6. The attempt to track the impact of argumentative strategies and cognitive limitations with regard to the exchange of arguments continues. For example, see Singer et al. (forthcoming).
7. Technically, Weisberg and Muldoon’s agents occupy square cells on a grid. Interaction is with their “Moore neighborhood”: the 8 cells touching theirs on each side and corner.
8. In her critique, Thoma (2015) in fact outlines an alternative landscape model which supports claims regarding the epistemic advantage of division of labor. A crucial difference from the Weisberg and Muldoon model is that agents are not limited to information and movement in their immediate theoretical neighborhood.
9. Zollman (2005) also merges the work on communication with the work on game-theoretic cooperation above. Agents on a spatialized grid develop a signaling a system as outlined, but also play Stag Hunt with neighbors, where play in Stag Hunt can be conditional on the signal received. Play in Stag Hunt co-evolves with signaling systems, with the result that all agents end up playing Stag (Skyrms 2010).

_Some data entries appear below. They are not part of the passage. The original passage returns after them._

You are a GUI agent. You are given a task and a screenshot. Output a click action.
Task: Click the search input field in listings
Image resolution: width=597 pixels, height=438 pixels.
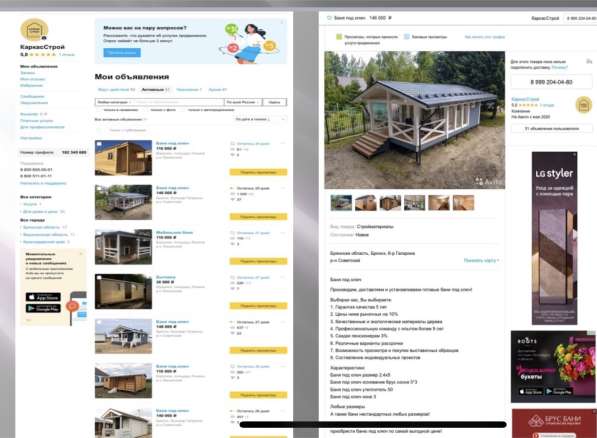[178, 102]
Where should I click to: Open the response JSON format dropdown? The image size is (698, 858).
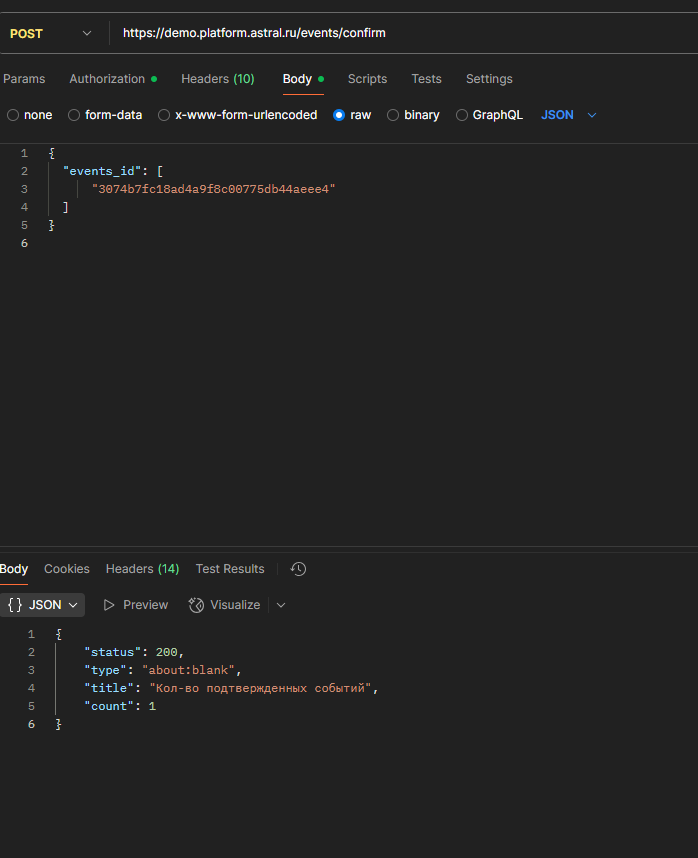42,605
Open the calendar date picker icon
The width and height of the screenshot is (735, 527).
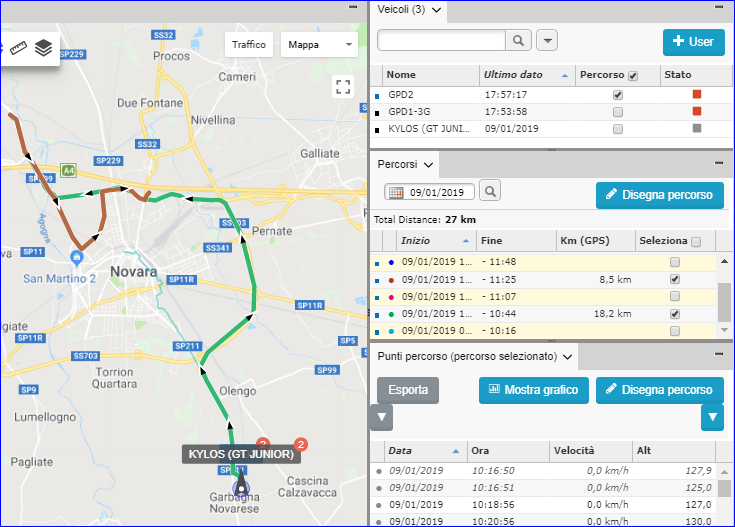click(395, 192)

10. We leave discussion of computation in the context of epistemic logic to other contexts (Fagin, Halbern, Moses, & Vardi 1995; van Benthem 2006; Rendsvig & Symons 2006 ). In classical form, epistemic logic is an attempt to model belief and knowledge with focus on the individual and at a particular time. The classic source for extension to dynamic logics—in which one considers how an individual’s body of knowledge changes with the addition (expansion) or removal (contraction) of particular beliefs, or the replacement of one belief by another (revision)—is the AGM model, named after developers Carlos Alchourrón, Peter Gärdenfors, and David Makinson (Alchourrón, Gärdenfors, & Makinson 1985; see also van Ditmarsch, van der Hoek, & Kooi 2008; Baltag & Renne 2016 ). Work has also been done on expanding epistemic logic to a form appropriate to groups rather than individuals (Halpern & Moses 1984; Baltag, Boddy and Smetts 2018). A link between that work and the agent-based approach highlighted above would be fascinating, but has not yet been developed.
11. Herbert Simon, interviewed by A. Dale, Pittsburgh, April 21, 1994. Quoted in MacKenzie (1995: 11).
12. For a very different computational approach to logic see Mar and Grim (1991) and St. Denis and Grim (1997), both further developed in Grim, Mar, and St. Denis (1998).
13. For a very different computational approach to philosophy of religion, more akin to agent-based modeling, see Shults (2019).